I was folding up the sheets of the letter when I saw across the back of the last page the very words which I could translate into glory: ‘I want you to know, Aroon’ (he had written Aroon), ‘the Black Friday yearling is all yours, my share and Hubert’s. Richard.’ All our names together. My happiness appalled me. For the whole morning I was in a state of energy and delight. I would not read the letter again. I did not want to know it so well that familiarity could dissolve my assurance. I had breathed my own truth between the lines – it was the breath of hope, to shelter and harbour and keep secret.
They were very late coming back to luncheon. ‘Did you take the car to the garage?’ I asked Mummie.
Cool, and still hatted and gloved, she stood by the hall table disgustedly turning over the bills.

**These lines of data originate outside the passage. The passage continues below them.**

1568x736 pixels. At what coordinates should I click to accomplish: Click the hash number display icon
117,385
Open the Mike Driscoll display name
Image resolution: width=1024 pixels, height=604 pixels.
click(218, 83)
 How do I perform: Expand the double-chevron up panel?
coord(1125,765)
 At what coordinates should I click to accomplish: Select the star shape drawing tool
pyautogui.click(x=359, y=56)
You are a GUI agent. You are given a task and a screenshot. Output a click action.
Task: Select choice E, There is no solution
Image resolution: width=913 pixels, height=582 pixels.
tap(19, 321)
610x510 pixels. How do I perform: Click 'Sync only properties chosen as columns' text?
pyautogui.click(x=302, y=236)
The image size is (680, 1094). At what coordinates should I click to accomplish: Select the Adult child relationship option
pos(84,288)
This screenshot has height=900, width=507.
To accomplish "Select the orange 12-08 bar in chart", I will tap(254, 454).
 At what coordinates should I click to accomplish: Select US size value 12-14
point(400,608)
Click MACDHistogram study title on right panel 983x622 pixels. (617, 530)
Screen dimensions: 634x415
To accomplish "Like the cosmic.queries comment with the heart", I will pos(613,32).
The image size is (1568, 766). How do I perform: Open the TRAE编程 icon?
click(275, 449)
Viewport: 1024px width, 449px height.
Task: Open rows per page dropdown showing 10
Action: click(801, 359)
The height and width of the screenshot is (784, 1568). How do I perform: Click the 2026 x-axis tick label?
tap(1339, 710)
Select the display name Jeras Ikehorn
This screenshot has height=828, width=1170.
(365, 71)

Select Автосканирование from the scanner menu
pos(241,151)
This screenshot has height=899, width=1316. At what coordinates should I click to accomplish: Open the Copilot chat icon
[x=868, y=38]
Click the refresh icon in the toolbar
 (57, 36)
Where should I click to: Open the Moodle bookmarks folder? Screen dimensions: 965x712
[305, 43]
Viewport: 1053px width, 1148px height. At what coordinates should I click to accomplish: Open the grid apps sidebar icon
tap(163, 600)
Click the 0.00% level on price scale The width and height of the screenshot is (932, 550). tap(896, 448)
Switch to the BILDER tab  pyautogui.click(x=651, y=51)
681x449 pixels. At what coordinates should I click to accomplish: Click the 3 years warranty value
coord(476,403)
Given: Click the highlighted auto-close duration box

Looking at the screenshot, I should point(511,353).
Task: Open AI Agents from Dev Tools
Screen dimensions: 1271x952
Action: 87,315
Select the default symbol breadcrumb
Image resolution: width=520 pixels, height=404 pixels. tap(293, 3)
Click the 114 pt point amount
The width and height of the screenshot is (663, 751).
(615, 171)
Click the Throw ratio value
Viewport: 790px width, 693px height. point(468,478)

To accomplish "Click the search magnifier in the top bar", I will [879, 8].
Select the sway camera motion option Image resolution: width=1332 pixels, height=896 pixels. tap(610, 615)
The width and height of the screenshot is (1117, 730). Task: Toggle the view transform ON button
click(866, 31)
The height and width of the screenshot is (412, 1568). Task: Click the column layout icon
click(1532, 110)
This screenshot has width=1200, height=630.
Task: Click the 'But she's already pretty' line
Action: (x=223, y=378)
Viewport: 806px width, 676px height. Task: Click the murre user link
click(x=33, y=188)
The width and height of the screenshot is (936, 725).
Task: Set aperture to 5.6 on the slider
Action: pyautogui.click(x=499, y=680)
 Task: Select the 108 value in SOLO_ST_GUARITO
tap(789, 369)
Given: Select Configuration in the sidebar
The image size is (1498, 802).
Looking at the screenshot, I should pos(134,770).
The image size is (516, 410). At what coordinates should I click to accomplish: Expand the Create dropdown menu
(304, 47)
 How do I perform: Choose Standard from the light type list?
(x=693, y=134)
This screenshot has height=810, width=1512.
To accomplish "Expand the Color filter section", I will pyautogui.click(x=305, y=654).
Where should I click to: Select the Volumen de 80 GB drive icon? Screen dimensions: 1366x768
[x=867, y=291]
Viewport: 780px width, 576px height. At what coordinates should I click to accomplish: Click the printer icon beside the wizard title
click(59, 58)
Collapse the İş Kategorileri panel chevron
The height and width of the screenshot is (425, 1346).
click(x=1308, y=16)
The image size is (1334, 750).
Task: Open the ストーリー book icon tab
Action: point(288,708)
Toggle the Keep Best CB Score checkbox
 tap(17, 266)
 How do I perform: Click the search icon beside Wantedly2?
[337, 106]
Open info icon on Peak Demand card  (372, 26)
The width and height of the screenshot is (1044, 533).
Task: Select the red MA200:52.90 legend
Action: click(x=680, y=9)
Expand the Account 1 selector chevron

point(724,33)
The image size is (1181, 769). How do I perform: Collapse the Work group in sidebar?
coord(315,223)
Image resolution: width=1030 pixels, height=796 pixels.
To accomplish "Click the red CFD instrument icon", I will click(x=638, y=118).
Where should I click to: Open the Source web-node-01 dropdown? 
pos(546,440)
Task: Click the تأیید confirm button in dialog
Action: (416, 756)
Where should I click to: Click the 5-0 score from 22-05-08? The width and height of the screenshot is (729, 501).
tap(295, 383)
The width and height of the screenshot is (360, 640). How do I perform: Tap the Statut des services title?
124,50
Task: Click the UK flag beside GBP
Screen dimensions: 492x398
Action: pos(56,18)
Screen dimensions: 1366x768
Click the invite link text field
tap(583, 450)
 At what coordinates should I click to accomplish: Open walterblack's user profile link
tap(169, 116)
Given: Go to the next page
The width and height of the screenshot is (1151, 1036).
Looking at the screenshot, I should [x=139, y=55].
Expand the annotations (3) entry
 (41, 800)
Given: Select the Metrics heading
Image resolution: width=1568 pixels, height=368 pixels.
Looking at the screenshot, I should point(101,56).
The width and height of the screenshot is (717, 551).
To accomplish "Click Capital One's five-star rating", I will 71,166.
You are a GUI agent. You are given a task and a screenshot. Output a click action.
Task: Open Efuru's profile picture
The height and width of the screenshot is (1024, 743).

She opened the drawer, swept the lot inside, and shut it again. ‘No more worries till after luncheon.’ She moved away from me, pulling off her gloves by the finger-tips. ‘No. That ghastly solicitor kept Papa there for hours, worrying him dreadfully too.’
‘And did you collect the drink?’
‘Was there drink to collect? Perhaps he forgot. Shall we go in to luncheon?’
The d
ogs followed us. Papa followed the dogs. He didn’t seem to notice that they had had a bath. ‘No post?’ he said to the maid, who was waiting, rather sullenly, to serve us.
‘I left the letters in the hall as usual, sir.’ Luncheon was appallingly late, Breda’s own dinner would be cold, washing up would make her late for the garden fête at the rectory, and now she was being found fault with by implication and unfairly. ‘Didn’t you get your letter, Miss Aroon?’ she asked me defensively. I felt a terrible blush begin behind my ears and spread its way from my hair’s edge to below the cleavage of my shirt.
‘Yes. Actually,’ I said. I felt them all three averting their eyes from me and wondering about my blush.
‘Well, where are mine? That’s all I want to know. That shark Kiely told me there would be some form from some other shark and he had to have it at once.’
‘Now, listen,’ Mummie sounded inspired, ‘could I have swept it into the drawer with a load of other old rubbish? – If I have I am sorry.’
Breda went out and returned with a stack of manilla envelopes on a salver.
‘Oh, good girl, Breda. Thank you.’ Papa groaned miserably through the pile.
‘Don’t open it,’ Mummie said as he picked out one envelope and sat staring at it uncertainly, ‘or you won’t eat any luncheon.’
‘You’re so right. First things first.’ He proceeded to eat an enormous amount of luncheon. After that he was more like himself and able to ignore the offending letter. But it was not forgotten. ‘Tell you what we must do,’ he said to Breda when she came in with the coffee. ‘I hear you’re all booked for this jolly at the rectory. Tommy had better drive you there. Go by the village and post this for me.’ He shuddered as he looked at the letter. ‘I shan’t open it,’ he said to Mummie. ‘I don’t know what I pay Kiely for. I suppose I must re-address the thing.’ He set off for the library, as no gentleman carried a pen about in his pocket.